姓は歌川。名は昌樹。俗称但馬屋庄次郎。後に新右衛門と改めている。芝宇田川町に住んでいたので、歌川と名乗ったといわれる。一龍斎、潜龍斎、松爾楼などと号す。出生地については、豊後国臼杵、但馬国豊岡、江戸の三つの説があり、未だに定説を見ない。幕末の浮世絵界において、独占的な一大勢力を形成した歌川派一門の祖にしては全く奇異である。しかし、近年、新しい資料が提示されて、臼杵藩で御用絵師を務めた3代目土師権十郎=豊春同人説が有力となりつつある。江戸では芝三島町、大阪町、田所町、中橋、檜物町、赤坂田町などに居住した。
豊春の師系に関しても、初め、京都に上って狩野派の鶴沢探鯨に学び、さらに宝暦の頃、江戸へ出て鳥山石燕に師事したとされるが、この説の典拠は定かでなく、未詳である。この他に西村重長、あるいは石川豊信の門人であったと記録するものもあるが、これらの説も出典は不明なため、豊春の出自を含めた習画時期の動静については、全く模糊としている。近年はこの中でも鳥山石燕説が有力である。
作画期は、明和5年(1768年)頃に2世沢村宗十郎の錦絵を描いたことから始まるとされており、没年に至る。長い作画期間の割には作画量は少なく、これは富裕な女性へ入婿したため、絵で生計を立てる必要がなかったからと推測される。豊春は版画において役者絵、美人画などを描いているが、豊春の業績として特筆すべきは、浮絵の開発進歩、普及に多大な貢献をしたことがあげられる。浮絵の総数は把握されていないが、延享(1744年 - 1748年)期の奥村政信に次ぐ名手であり、多作であった。奥村政信が「浮絵根元」と称して描いた浮絵は、西村重長に受け継がれたが、同じ画面内での室内描写のみに遠近法を使用し、屋外の風景は従来の俯瞰描写をするといった不完全なものであった。そこで中国系の眼鏡絵や西洋の銅版画を浮世絵に模写して研究を重ねた結果、豊春は正しい遠近法を習得し、早いものでは明和8、9年(1771年 - 1772年)頃から浮絵を描き始め、これをもって江戸の風景を描いたのである。これにより浮絵は近景から遠景を眺望する風景画へと転換し、後の葛飾北斎、歌川広重らの風景版画を準備することになった。

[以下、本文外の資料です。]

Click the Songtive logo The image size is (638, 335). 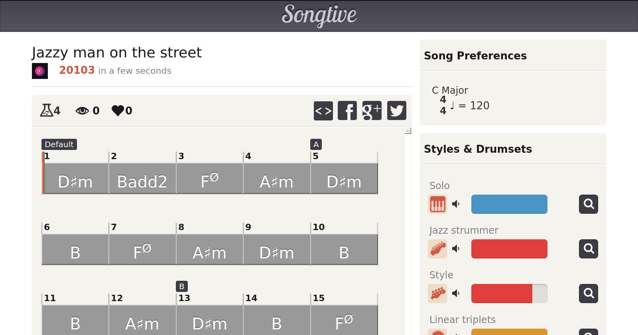point(319,15)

天明期以降は版画制作からほぼ離れ、肉筆浮世絵に専心する。大半が絹本極彩色の美人画で、同じ時期の浮世絵師のなかでは作品数も多い。どの作品もとても落ち着いており、温厚な彼の人柄を示している。それが彼を歌川派の始祖たらしめたものと考えられる。更に、従来の鳥居派の絵師に代わって天明6年(1786年)11月、桐座の顔見世番付と寛政10年(1798年)11月、中村座の顔見世番付を描いた。この時の落款は「絵師歌川新右衛門筆」である。文化14年刊行の合巻『艶容歌妓結』は豊春が操芝居の看板絵を描いたことを伝え、また、『増補浮世絵類考』は寛政頃、日光山修復の職人頭を泉守一らとともに勤めたことを伝える。代表作として大々判の「琴棋書画」シリーズが挙げられる。
享年80。墓所はかつては浅草菊屋橋際の本立寺(法華宗)にあったが、現在は豊島区南池袋の本教寺に移転している。法名は歌川院豊春日要信士。文化11年(1814年)春、墨田区押上の春慶寺に豊春を顕彰する碑が建立された。これには歌川昌樹、歌川妙歌、二代目歌川豊春、歌川貢、大野規行、歌川豊秀、歌川豊国、歌川豊広の名が刻まれていたが、この碑は後に関東大震災によって失われている。
豊春の門人には、初代歌川豊国、二代目歌川豊春、歌川豊広、歌川豊久、歌川豊丸、歌川豊秀、酒井抱一らがいるが、そのなかでも初代歌川豊国、歌川豊広という双璧とされる門人がおり、さらに両門下から秀抜した浮世絵師たちが多数輩出、葛飾派の活躍が終息した以後の浮世絵界を独占する一大勢力を築くことになった。
その道統は豊春 - 初代豊国 - 国芳 - 月岡芳年 - 水野年方 - 鏑木清方 - 伊東深水という系譜で、現代の日本画壇にも受け継がれている。また、鏑木清方の弟子であった川瀬巴水と伊東深水は、新版画運動を支えた絵師でもある。
豊春は妻との間に2男1女をもうけたが、妻も3人の子女ともに豊春よりも先立って没している。